C'est ce qui a fait tiquer l'agent SNCF qui l'a contrôlé. "Je lui signale que je suis sourde, en présentant ma carte, il n'en a que faire", explique Sophie Vouzelaud sur Facebook alors que le contrôleur s'adresse à elle. Mais ce dernier, "n'en a cure". "Je propose d'appeler mon mari, il refuse et dit qu'il ne veut parler qu'à moi, je ne comprends pas, il refuse que j'aie un interprète pour communiquer, il devient menaçant, il reste devant moi, il me parle près du visage, comme si j'étais anormale, comme si j'étais une fraudeuse", déplore-t-elle. "Il parlait vite, je ne comprenais pas", a précisé au Parisien l'ancienne reine de beauté qui a l'habitude de lire sur les lèvres de ses interlocuteurs.

"J'ai honte, je pleure. Les voyageurs s'en mêlent, je ne comprends rien, je suis entourée de gens qui parlent de moi et je me sens isolée comme jamais je l'ai été", poursuit-elle, écopant d'une amende de 275 euros dont elle comprendra le sens en lisant l'avis d'infraction. "J'ai compris que mon billet n'avait pas le bon prénom, mais je ne peux pas tolérer d'avoir été traitée comme je l'ai été ce matin, je n'avais aucune intention de nuire ou de frauder", assure-t-elle.

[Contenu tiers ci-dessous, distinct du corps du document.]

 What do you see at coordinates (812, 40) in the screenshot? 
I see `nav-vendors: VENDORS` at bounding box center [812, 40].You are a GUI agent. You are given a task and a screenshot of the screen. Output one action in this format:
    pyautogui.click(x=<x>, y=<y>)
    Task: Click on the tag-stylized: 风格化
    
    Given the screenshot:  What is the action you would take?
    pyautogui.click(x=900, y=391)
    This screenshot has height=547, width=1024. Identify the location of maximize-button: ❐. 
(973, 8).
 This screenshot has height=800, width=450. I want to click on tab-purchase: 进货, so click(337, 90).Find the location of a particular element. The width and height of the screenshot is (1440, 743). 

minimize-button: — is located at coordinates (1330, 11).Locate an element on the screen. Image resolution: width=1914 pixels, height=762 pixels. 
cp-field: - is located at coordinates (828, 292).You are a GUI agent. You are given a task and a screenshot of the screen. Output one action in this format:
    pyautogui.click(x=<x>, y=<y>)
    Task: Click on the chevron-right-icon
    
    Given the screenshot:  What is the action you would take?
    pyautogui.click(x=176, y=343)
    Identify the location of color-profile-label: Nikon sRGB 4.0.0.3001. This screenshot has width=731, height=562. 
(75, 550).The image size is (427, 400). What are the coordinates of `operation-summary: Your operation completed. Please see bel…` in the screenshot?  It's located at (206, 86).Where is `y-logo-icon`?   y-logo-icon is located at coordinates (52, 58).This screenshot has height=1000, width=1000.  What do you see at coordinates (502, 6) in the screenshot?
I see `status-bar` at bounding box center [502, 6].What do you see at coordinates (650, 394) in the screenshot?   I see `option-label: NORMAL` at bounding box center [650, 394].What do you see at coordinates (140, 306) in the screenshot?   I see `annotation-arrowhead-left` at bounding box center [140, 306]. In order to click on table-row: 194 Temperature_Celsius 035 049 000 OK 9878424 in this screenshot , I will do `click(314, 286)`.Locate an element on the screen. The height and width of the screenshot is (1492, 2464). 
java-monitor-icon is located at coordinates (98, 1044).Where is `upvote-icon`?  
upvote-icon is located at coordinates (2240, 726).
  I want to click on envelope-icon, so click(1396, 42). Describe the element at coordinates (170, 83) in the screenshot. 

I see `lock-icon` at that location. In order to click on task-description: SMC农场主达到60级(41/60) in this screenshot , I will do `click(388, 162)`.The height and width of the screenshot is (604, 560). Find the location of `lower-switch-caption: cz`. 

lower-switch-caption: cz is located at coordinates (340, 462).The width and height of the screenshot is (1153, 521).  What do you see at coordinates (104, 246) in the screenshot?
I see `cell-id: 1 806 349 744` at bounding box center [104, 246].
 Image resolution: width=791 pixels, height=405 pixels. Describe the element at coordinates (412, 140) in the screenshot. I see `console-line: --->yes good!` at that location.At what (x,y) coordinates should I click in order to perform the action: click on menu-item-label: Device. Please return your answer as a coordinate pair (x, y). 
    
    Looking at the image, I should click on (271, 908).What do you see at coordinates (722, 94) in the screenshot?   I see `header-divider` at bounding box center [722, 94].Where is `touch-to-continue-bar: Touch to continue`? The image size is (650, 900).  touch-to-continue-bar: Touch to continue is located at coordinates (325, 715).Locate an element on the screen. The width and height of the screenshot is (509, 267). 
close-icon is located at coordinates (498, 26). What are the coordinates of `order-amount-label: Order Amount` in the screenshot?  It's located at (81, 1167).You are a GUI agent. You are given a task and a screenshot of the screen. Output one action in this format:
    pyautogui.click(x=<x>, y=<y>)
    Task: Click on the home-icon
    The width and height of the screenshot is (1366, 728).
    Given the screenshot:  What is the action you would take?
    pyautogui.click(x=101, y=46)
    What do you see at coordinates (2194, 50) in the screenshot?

Face à la mobilisation des internautes après son message et "à la vue des éléments apportés", la SNCF a annulé l'amende, a précisé Sophie Vouzelaud mercredi, toujours sur Facebook. 

La jeune femme en profite pour remercier les milliers d'internautes qui l'ont soutenu, et leur demande une faveur : "ne pas mettre tous les agents de la SNCF dans le même sac. Vous me l'avez prouvé, il y a de l'humanité et de la bienveillance."